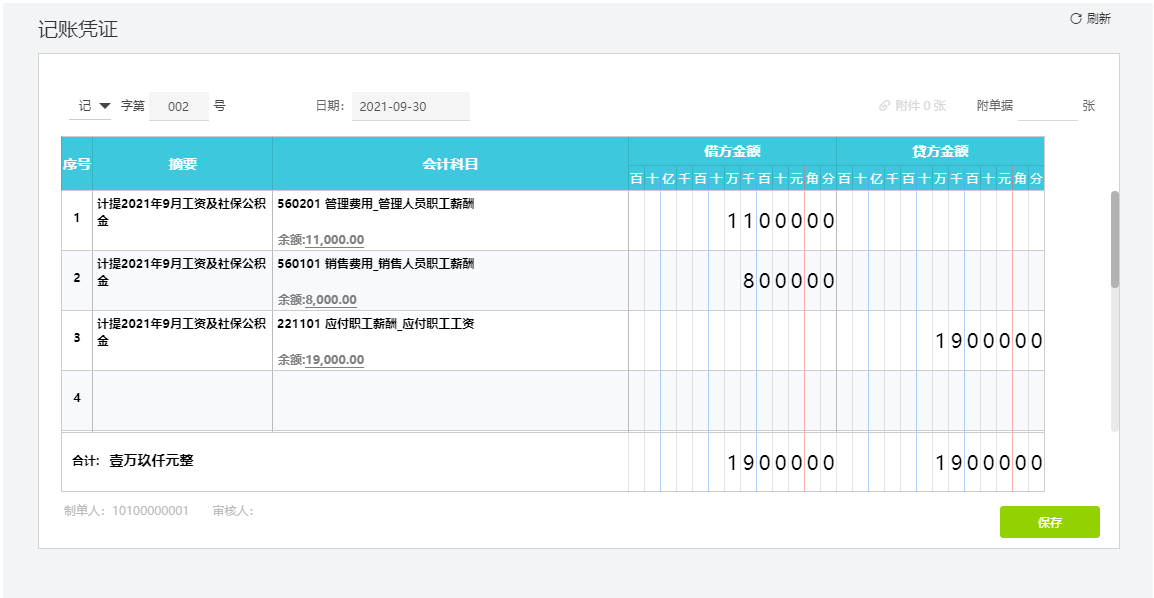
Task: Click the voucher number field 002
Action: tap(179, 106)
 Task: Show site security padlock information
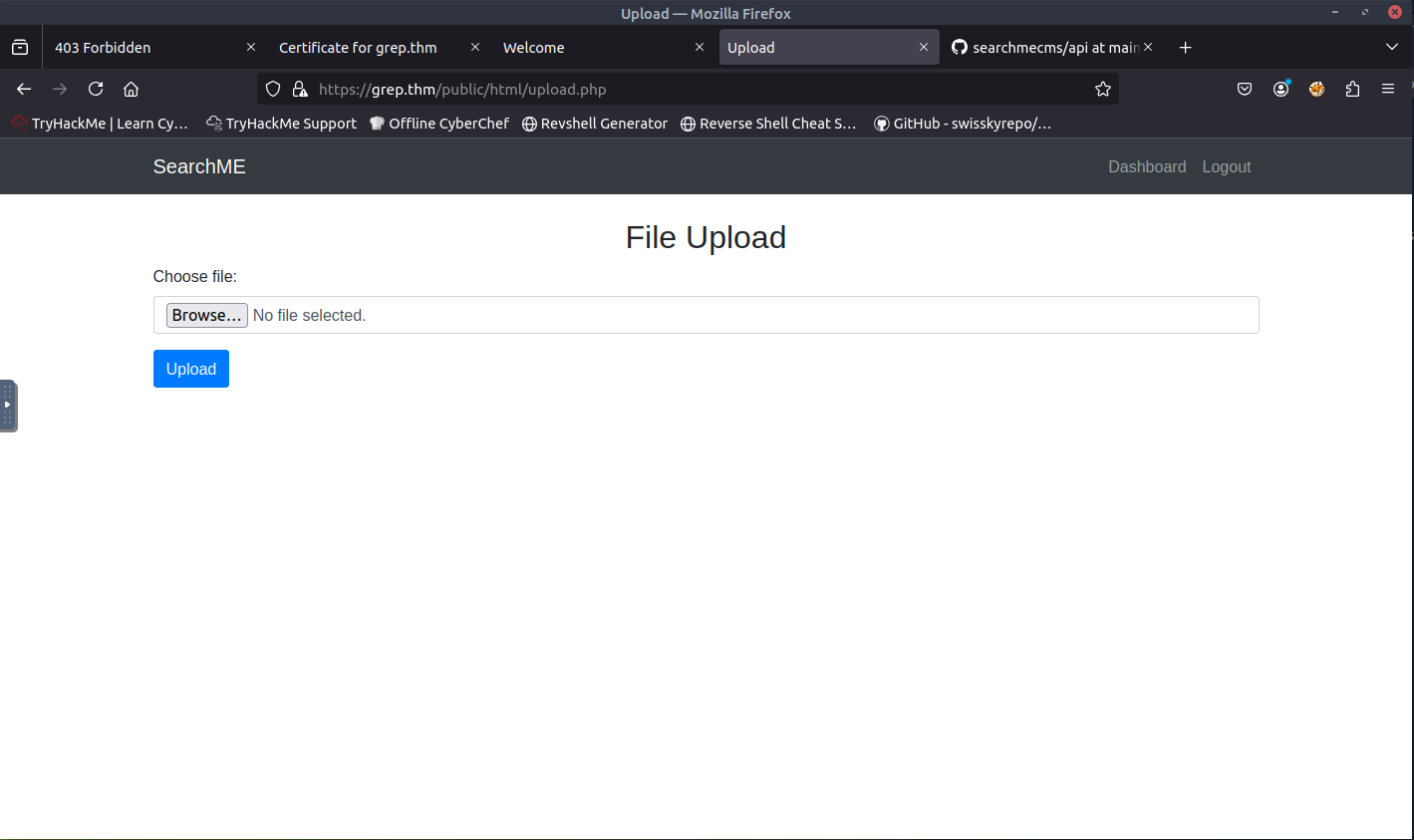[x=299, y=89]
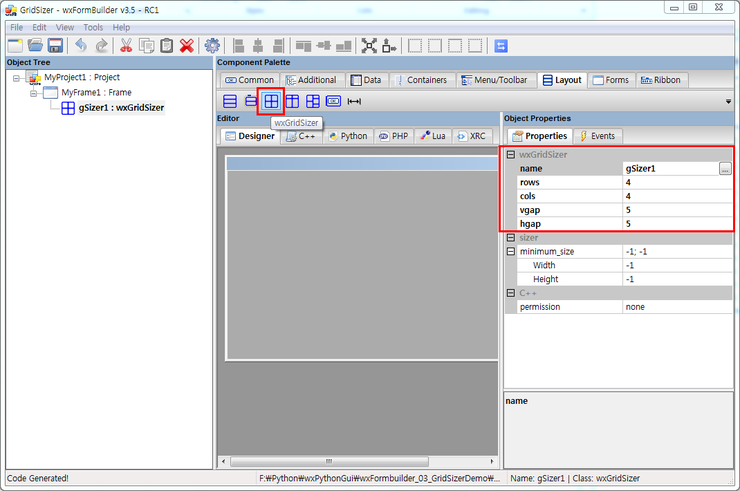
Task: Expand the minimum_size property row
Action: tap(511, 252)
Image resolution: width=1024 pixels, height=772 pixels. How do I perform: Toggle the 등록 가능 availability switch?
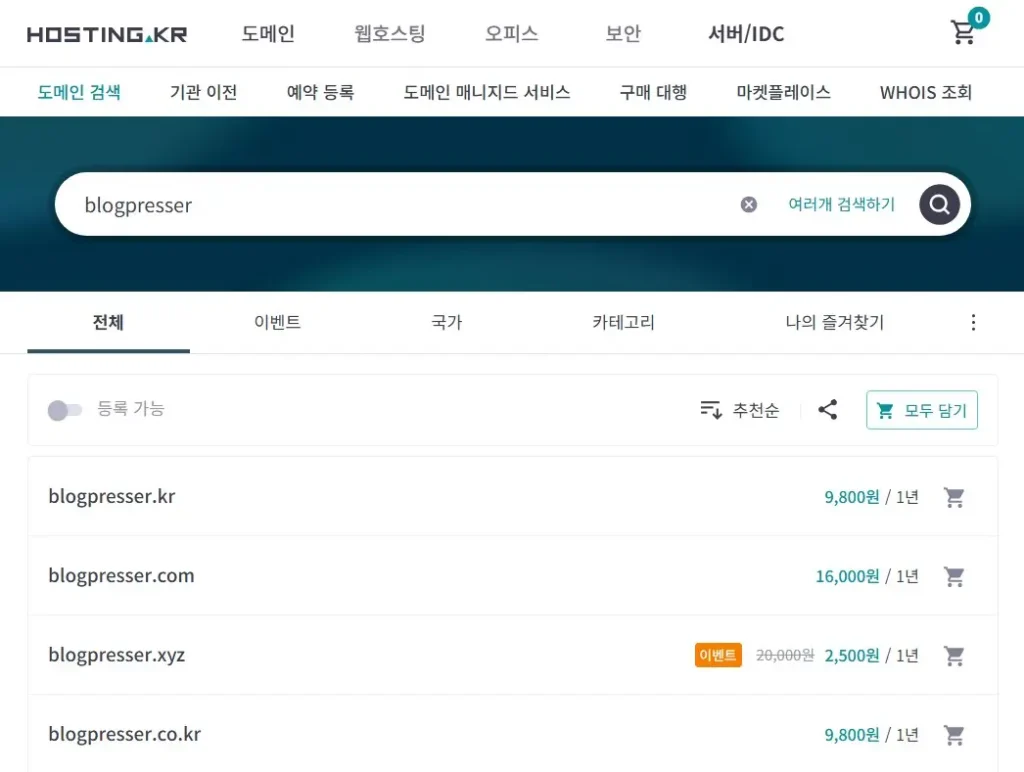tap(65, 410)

**Task goal:**
Format the text of all the items above as a JSON list of strings, one string per line, leaving out blank lines. Leave the pictures out of the answer.

**Exercise result:**
[
  "Task: Click the voucher number field 002",
  "Action: tap(179, 106)",
  " Task: Show site security padlock information",
  "[x=299, y=89]",
  "Task: Expand the minimum_size property row",
  "Action: tap(511, 252)",
  "Image resolution: width=1024 pixels, height=772 pixels. How do I perform: Toggle the 등록 가능 availability switch?",
  "tap(65, 410)"
]